Sicherheitslage in Damaskus und anderen Regionen
Die Sicherheitslage in Damaskus ist weiterhin gut. Der Zustrom von Ausländern seit dem Sturz des Regimes und die kontinuierliche Präsenz einiger NGOs während des Krieges haben dazu geführt, dass die Syrer daran gewöhnt sind, Menschen verschiedener Nationalitäten und Kulturen in ihrer Hauptstadt zu sehen.
Verkehr in Damaskus

Die schnellste Art, sich in der Stadt fortzubewegen, ist das Auto, obwohl auch einige öffentliche Busse zur Verfügung stehen; allerdings bringt das Autofahren seine eigenen Herausforderungen mit sich. Die Benzinsituation in der Hauptstadt und den wichtigsten Städten ist schlecht, es gibt nur sehr wenige Tankstellen, und Benzin wird hauptsächlich am Straßenrand in Wasserkanistern verkauft. Die Qualität des Benzins ist miserabel, was zu einem hohen Verbrauch und einer starken Luftverschmutzung führt. Staus sind während der meisten Tagesstunden sehr intensiv, die Unfallgefahr ist hoch, nicht zuletzt aufgrund wagemutiger Gefährte, und Karten-Apps sind nicht zuverlässig.

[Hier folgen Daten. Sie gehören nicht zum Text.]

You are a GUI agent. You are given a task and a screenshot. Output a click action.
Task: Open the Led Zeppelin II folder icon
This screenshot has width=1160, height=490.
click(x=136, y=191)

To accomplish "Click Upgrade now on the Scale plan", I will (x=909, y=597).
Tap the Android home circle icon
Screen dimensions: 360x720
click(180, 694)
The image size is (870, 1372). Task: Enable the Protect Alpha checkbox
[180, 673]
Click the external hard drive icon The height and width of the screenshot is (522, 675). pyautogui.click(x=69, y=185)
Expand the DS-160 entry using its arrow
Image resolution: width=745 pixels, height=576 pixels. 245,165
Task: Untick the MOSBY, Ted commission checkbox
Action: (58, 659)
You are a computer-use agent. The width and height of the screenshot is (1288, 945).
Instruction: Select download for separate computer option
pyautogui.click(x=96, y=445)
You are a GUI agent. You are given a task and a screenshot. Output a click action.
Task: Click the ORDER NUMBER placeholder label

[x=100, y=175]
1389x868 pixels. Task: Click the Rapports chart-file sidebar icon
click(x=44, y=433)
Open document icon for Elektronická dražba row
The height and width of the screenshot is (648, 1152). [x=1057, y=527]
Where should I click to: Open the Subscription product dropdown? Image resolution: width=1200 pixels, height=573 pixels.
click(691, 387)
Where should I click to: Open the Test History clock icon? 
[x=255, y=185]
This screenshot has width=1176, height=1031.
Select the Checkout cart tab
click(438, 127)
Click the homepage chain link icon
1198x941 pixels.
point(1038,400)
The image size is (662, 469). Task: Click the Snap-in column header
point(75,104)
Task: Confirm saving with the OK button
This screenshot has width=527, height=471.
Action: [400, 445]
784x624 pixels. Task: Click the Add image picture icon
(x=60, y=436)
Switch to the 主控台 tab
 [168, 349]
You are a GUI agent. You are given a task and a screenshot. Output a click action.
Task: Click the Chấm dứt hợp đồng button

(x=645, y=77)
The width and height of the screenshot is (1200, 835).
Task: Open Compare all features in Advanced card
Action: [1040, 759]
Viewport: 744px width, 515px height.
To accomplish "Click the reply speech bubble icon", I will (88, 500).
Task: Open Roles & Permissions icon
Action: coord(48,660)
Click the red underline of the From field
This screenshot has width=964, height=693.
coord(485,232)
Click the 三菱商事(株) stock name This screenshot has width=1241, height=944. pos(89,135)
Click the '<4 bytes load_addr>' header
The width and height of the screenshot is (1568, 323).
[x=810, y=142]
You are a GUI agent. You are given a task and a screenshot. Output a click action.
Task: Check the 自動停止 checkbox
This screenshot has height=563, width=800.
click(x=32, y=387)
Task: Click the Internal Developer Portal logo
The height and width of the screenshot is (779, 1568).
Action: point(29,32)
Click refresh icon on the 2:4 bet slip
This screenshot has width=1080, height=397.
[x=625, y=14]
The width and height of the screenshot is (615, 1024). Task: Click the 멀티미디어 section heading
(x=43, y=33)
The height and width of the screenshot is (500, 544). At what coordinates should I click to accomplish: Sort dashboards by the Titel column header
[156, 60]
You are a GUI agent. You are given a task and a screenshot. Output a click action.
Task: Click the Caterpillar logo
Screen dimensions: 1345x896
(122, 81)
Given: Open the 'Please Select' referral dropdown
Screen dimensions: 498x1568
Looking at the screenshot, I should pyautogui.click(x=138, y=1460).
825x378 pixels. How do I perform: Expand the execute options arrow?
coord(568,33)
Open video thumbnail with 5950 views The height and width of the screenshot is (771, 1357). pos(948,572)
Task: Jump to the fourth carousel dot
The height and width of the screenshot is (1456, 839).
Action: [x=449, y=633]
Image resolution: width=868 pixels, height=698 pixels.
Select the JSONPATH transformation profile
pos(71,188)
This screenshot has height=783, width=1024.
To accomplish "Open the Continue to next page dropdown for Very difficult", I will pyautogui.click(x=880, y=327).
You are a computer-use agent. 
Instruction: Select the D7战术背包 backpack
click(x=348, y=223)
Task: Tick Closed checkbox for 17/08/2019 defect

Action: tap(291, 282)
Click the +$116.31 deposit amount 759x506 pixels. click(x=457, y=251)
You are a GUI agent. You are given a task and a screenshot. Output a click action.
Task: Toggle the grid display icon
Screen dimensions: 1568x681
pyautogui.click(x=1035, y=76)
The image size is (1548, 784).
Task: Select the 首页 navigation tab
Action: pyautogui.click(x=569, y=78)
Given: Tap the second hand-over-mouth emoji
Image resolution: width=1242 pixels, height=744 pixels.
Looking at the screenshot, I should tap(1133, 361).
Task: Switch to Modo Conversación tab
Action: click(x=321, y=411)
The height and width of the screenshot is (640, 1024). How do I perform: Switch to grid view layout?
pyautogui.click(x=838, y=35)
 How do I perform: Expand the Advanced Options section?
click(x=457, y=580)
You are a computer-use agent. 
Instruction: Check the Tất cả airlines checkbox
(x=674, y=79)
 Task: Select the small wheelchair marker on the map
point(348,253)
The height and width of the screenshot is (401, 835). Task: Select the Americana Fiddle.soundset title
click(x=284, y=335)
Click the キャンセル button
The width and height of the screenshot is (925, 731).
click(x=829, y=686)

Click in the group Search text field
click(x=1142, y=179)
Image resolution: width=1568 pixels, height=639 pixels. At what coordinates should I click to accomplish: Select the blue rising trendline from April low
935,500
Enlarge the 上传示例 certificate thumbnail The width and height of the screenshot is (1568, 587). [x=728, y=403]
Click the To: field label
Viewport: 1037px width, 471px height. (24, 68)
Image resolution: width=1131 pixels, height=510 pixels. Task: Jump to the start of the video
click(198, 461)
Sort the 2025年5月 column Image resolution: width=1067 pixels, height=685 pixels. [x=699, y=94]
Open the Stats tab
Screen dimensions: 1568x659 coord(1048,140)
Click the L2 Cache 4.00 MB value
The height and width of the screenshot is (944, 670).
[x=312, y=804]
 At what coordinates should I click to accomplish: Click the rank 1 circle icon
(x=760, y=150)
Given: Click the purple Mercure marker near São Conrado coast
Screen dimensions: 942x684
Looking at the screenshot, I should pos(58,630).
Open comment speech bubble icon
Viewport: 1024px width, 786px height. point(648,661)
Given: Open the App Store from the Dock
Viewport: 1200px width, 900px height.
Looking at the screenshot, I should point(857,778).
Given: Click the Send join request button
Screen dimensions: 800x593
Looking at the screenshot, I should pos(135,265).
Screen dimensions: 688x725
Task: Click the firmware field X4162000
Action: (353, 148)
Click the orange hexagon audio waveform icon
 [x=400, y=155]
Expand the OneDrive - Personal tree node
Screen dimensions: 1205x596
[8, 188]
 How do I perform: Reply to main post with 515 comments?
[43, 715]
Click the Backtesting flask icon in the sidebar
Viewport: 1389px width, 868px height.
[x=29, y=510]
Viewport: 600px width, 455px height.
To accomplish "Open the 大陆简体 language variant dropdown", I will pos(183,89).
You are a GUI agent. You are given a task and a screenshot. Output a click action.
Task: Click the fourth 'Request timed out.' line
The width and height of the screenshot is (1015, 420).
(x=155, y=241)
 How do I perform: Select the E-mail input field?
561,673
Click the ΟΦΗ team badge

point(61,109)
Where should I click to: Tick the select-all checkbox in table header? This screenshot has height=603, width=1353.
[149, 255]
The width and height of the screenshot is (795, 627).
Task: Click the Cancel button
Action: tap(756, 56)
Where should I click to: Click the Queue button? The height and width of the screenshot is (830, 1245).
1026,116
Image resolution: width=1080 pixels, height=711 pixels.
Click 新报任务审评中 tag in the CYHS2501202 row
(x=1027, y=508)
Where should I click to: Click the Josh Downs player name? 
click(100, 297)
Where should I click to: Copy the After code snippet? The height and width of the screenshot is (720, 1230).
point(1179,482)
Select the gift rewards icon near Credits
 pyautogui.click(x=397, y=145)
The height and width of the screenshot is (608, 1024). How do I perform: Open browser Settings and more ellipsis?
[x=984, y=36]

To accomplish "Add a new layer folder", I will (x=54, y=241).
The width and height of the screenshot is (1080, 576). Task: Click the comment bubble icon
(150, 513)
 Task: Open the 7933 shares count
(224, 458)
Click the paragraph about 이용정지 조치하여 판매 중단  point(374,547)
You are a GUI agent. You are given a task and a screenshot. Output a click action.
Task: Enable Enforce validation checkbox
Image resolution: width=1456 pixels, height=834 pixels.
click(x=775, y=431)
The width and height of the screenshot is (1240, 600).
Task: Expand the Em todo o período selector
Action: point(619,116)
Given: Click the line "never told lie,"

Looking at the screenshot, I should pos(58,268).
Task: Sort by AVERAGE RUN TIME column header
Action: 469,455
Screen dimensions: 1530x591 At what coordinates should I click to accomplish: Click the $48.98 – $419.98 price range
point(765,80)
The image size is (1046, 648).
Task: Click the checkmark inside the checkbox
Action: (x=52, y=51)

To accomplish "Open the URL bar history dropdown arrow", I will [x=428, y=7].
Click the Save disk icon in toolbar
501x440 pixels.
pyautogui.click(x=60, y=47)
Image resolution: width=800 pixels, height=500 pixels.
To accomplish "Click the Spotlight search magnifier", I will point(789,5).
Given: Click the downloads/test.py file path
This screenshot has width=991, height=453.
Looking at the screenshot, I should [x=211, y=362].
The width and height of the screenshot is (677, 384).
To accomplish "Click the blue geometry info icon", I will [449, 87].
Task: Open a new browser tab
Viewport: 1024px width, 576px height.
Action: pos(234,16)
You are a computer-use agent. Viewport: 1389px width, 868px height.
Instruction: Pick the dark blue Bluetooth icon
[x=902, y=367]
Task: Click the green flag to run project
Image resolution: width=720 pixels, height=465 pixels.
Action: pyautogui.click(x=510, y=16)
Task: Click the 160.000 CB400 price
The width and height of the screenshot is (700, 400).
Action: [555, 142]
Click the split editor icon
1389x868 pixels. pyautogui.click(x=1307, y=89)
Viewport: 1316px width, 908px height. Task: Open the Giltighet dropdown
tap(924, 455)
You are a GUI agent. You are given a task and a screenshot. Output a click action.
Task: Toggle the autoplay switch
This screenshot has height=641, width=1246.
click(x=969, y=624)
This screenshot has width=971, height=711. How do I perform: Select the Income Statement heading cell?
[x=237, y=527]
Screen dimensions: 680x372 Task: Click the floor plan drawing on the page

Alltag und Christen in Damaskus

Die christlichen Viertel Bab Touma und Bab Charqi werden sowohl von Zivilisten als auch von internen Sicherheitskräften in den Außenbezirken geschützt. Das Trinken von Alkohol ist in bestimmten Bars erlaubt, doch die Lizenz dieser Einrichtungen kann jederzeit widerrufen werden. Nach dem Terroranschlag auf die Saint-Elias-Kirche am 22. Juni bleibt die Lage instabil, obwohl die Präsenz der Sicherheitskräfte verstärkt wurde.
Militärische und Regierungseinrichtungen
Der israelische Luftangriff auf das Verteidigungsministerium und in der Nähe des Präsidentenpalasts am 16. Juli zielte darauf, einen Rückzug der Regierungstruppen aus den drusischen Siedlungen von Suwayda zu erzwingen. Er verdeutlicht die dringende Empfehlung, sich von militärischen oder anderen Sicherheitseinrichtungen in Syrien fernzuhalten. Auch mehrere schwere Explosionen von Munitions- und Kriegsrestdepots in den letzten Wochen, die höchstwahrscheinlich auf unsachgemäße Handhabung und Wartung zurückzuführen sind, unterstreichen diese Empfehlung.
Gefahren und Spannungen außerhalb der Hauptstadt
Nordosten
Im Rest des Landes ist die Sicherheitslage gefährlicher. Im Nordosten Syriens gibt es noch Überreste des IS, die bereit sind, zu den Waffen zu greifen, um gegen die neue Regierung zu kämpfen. Die Kurden haben sich zwar der neuen Führung angeschlossen, behalten aber ihre Autonomie in ihrem Gebiet; daher ist eine Bereisung der kurdischen Gebiete nur mit Genehmigung von deren Sicherheitsorganen möglich. Für dieses Verfahren und je nach aktueller Sicherheitslage sollten Interessierte ausreichend Zeit veranschlagen.
Neben der unklaren Zukunft Tausender internierter Kämpfer des IS und ihrer Familien in Lagern im kurdischen Gebiet bleibt die Sicherheitslage ungewiss, da die Türkei bestrebt ist, keine weiteren angrenzenden autonomen kurdischen Gebiete zu haben. Von der Türkei unterstützte Milizen leisten sich weiter punktuell Gefechte mit den kurdischen Kräften der SDF.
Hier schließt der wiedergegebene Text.